Ashton Manor Nursing Home is a ‘care home’. People in care homes receive accommodation and nursing or personal care as single package under one contractual agreement. CQC regulates both the premises and the care provided, and both were looked at during this inspection.
Ashton Manor Nursing Home provides care to up to 39 people in one adapted building. They provide support to older people, people with physical disabilities and long term medical conditions. They also provided support to people living with dementia. At the time of our visit, there were 32 people living at the home.
There was a registered manager in post. A registered manager is a person who has registered with the Care Quality Commission to manage the service. Like registered providers, they are ‘registered persons’. Registered persons have legal responsibility for meeting the requirements in the Health and Social Care Act 2008 and associated Regulations about how the service is run.

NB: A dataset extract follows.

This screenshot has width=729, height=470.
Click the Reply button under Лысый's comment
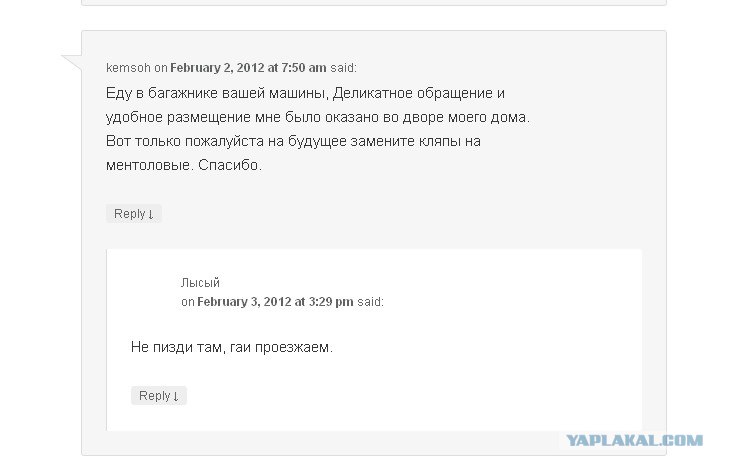[159, 396]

Risks to people were assessed and actions were identified and implemented to keep people safe. Staff understood people’s clinical needs and appropriate support was provided to meet them. People had regular access to healthcare professionals and staff worked collaboratively with them. People’s medicines were managed and administered in line with best practice and staff had received medicines training and their competency had been assessed. Nursing staff had support to maintain their competencies and the provider had checked that nurses were registered with the Nursing & Midwifery Council (NMC).
There were sufficient numbers of staff to meet people’s needs safely and the provider had carried out checks on staff to ensure they were suitable for their roles. Staff underwent training before working with people and this had been regularly refreshed. Staff had regular one to one supervision meetings and there was an appraisal and competency framework in place to allow staff to develop themselves. Staff felt supported by management and there were systems in place to enable communication between staff.

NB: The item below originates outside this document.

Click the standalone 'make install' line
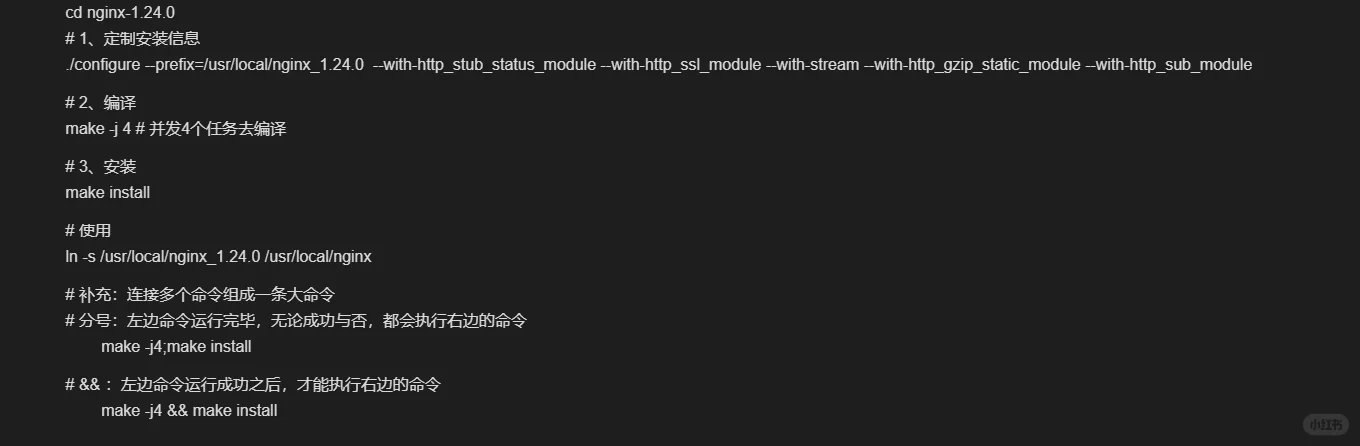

Staff understood their roles in safeguarding people from abuse and records showed staff responded appropriately to incidents. The provider monitored incidents and clinical risks such as weight loss and infections. There were a variety of checks and audits undertaken at the service to identify and respond to any issues. People were regularly asked for their feedback and regular meetings took place to involve people in the running of the home. There was a complaints policy in place and records showed complaints were responded to in line with this policy.

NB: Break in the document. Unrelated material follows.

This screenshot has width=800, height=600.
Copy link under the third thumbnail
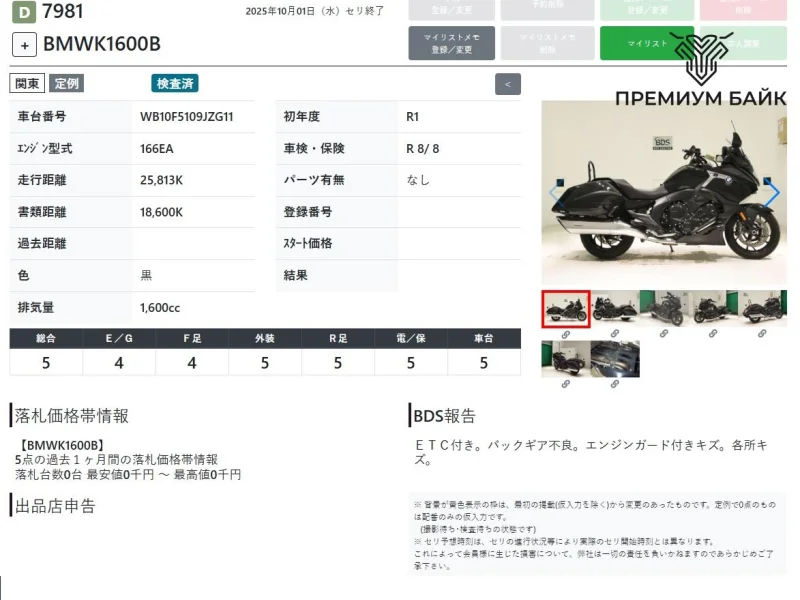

People’s care was planned in a person centred way and staff knew what was important to people. We observed that staff were kind and caring and got on well with people. Staff offered people choices and involved them in their care. People were encouraged to maintain skills and independence and staff provided support in a way that was respectful of people’s privacy and dignity. End of life care was planned sensitively and delivered in a personalised way, by trained staff.
Staff supported people to eat food that matched their preferences and met their dietary needs. There was a wide variety of activities taking place at the home which covered a range of interests. People lived in a clean home environment that had been adapted for their needs. Relatives told us they were made to feel welcome and staff knew what was important to people.